Photo de la semaine-Massacre de Gatumba : un deuil sans fin pour les Banyamulenge

Photo de la semaine-Massacre de Gatumba : un deuil sans fin pour les Banyamulenge

Vingt-et-un ans après le massacre de Gatumba, la douleur reste vive et la soif de justice intacte. Ce mercredi, la communauté Banyamulenge à travers le monde a commémoré cette tragédie du 13 août 2004, qui avait coûté la vie à au moins 166 réfugiés congolais, à majorité membres de la communauté Banyamulenge, principalement des femmes, des enfants et des personnes âgées, dans un camp situé à la frontière entre le Burundi et la République démocratique du Congo (RDC).

L’attaque, attribuée aux rebelles hutus burundais des Forces nationales de libération (FNL) alors dirigés par Agathon Rwasa, actuellement principal opposant burundais écarté des scrutins de cette année, avait également fait 108 blessés et 8 disparus. À l’époque, le porte-parole du mouvement, Pasteur Habimana alias Méthuselah Nikobamye, avait revendiqué l’attaque dans un premier temps, avant de nier les faits par la suite.

Commémorations en RDC et au Kenya

En RDC, plusieurs cérémonies ont été organisées à Bukavu (Sud-Kivu) et à Goma (Nord-Kivu), en présence de personnalités politiques et militaires de premier plan. La grande partie des deux provinces, très riches en minerais, est actuellement sous contrôle du M23, un groupe armé affilié au mouvement politico-militaire hostile à Kinshasa, l’Alliance Fleuve Congo (AFC).

À Bukavu, le gouverneur militaire du Sud-Kivu, Lawrence Kanyuka, ainsi que le porte-parole du M23/AFC, Willy Ngoma, ont assisté à la cérémonie, aux côtés de membres de la communauté locale. Vincent Runezerwa, participant, a salué le bon déroulement de la journée :

« Avant, on nous empêchait de commémorer, mais aujourd’hui, nous avons honoré nos défunts dignement, sans problème. Nous demandons justice, car notre peuple continue d’être discriminé et tué en RDC. »

À Goma, Moïse Nyarugabo, Corneille Nangaa (responsable de l’AFC) et Bertrand Bisimwa (chargé des affaires politiques et diplomatiques au sein de l’AFC) figuraient parmi les personnalités présentes. Sematungo, président de la Mutualité des Banyamulenge à Goma, a rapporté :

« Les dirigeants du M23/AFC ont affirmé que cela ne se reproduira plus, et qu’ils ont pris les armes pour défendre les opprimés. »

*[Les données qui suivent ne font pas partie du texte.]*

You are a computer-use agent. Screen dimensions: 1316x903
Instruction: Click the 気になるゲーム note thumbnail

La diaspora a également marqué la journée à Nairobi, au Kenya, où des milliers de personnes vêtues de noir se sont rassemblées, parmi lesquelles des personnalités kényanes et des représentants de la Communauté de l’Afrique de l’Est. Des témoignages émouvants ont rappelé non seulement Gatumba, mais aussi d’autres massacres, comme ceux de Kaminzobe, Ntayoberwa et Kabongo, où les victimes auraient été mutilées et mangées par les miliciens Maï-Maï, aujourd’hui incorporés dans les milices Wazalendo entretenues par les autorités congolaises.

Recueillement au Burundi

Au Burundi, les cérémonies ont eu lieu à Bujumbura, la capitale économique, ainsi que dans les camps de réfugiés de Kinama (province de Buhumuza) et de Musasa (province de Butanyerera, dans le nord-est).

À Bujumbura, les participants se sont rendus au mémorial de Gatumba pour déposer des gerbes de fleurs, avant une autre cérémonie qui a eu lieu dans le centre-ville, à la salle Schweppers de Nyakabiga, commune de Mukaza, où des discours ont été prononcés.

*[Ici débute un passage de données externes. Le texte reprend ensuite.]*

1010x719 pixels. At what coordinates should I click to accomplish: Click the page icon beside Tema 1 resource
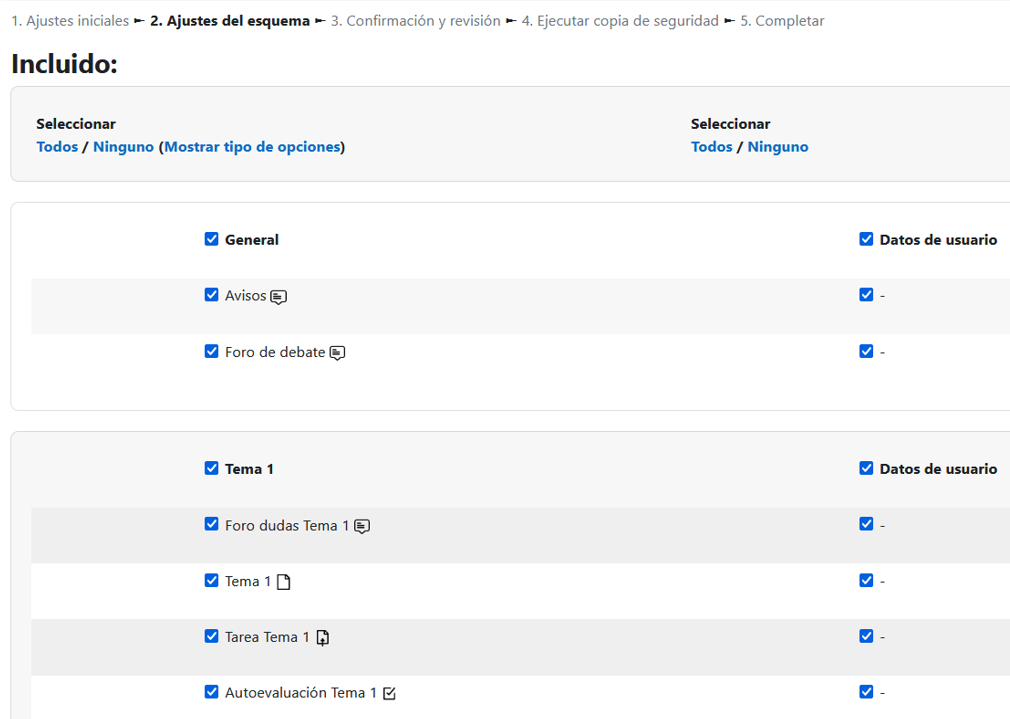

L’accès au cimetière où reposent les victimes a toutefois été limité à 30 personnes, sur décision des autorités burundaises. Aucun représentant officiel burundais ou congolais n’était présent. Plusieurs participants portaient les photos de leurs proches assassinés.

Depuis les États-Unis, via une plateforme en ligne, des rescapés ont livré leurs souvenirs. Nyamukesha, qui avait 14 ans au moment du drame, a raconté :

« Ils nous ont attaqués la nuit. J’étais avec ma mère, enceinte de 8 mois. Ils ont tiré de nombreuses balles. J’ai été blessée au bras et à la jambe. Ma mère a été touchée au ventre. D’autres personnes dans la tente ont été tuées… c’était une nuit sombre. »

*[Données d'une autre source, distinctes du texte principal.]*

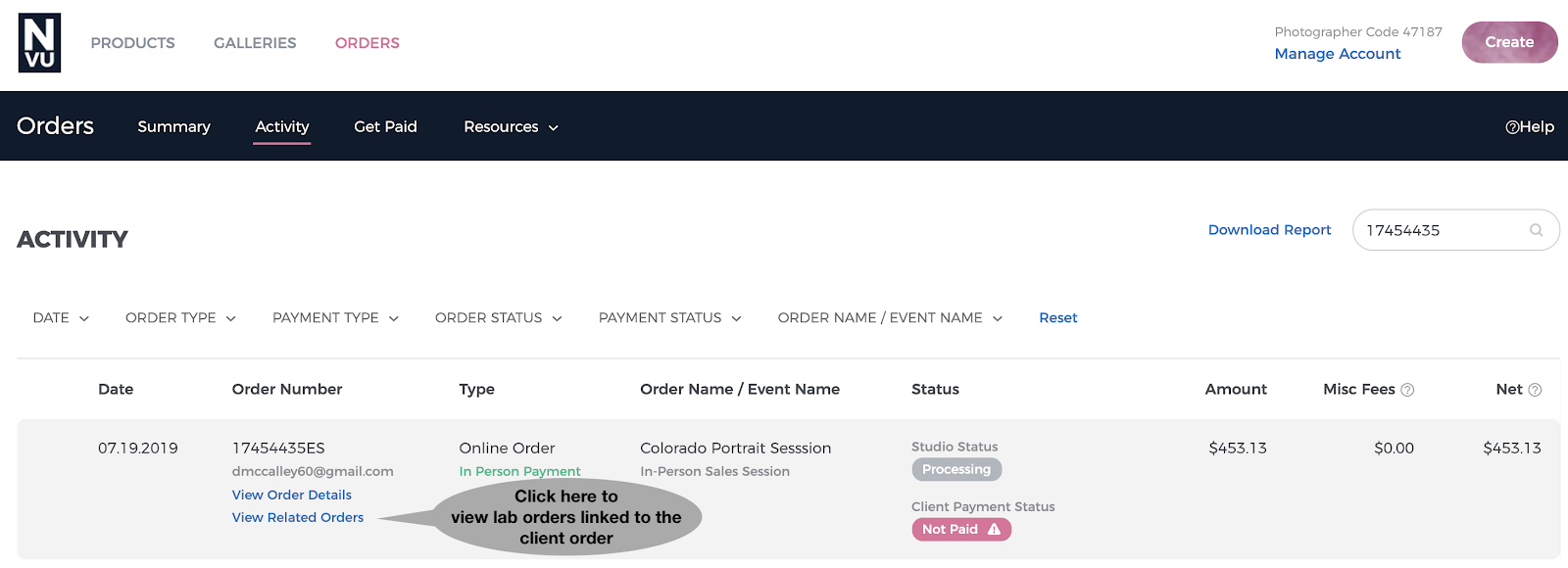
Task: Open the Order Type filter
Action: tap(180, 317)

Kazadi, un autre survivant, se souvient :

« Vers 20h, on a entendu des coups de feu. En 30 minutes, on entendait des gens crier : “Ils nous tuent, c’est la fin !” Les tentes brûlaient, les gens mouraient, et personne ne venait nous aider. »

L’appel renouvelé à la justice

Lors de son discours au mémorial, Lazare Rukunda, l’un des leaders de la communauté Banyamulenge, a exprimé sa reconnaissance envers le Burundi pour l’accueil et la protection accordés aux réfugiés, tout en lançant un appel pressant :

« Il est temps que justice soit faite. Nous appelons le gouvernement burundais, la communauté internationale et le gouvernement congolais à identifier et juger les responsables du massacre de Gatumba. »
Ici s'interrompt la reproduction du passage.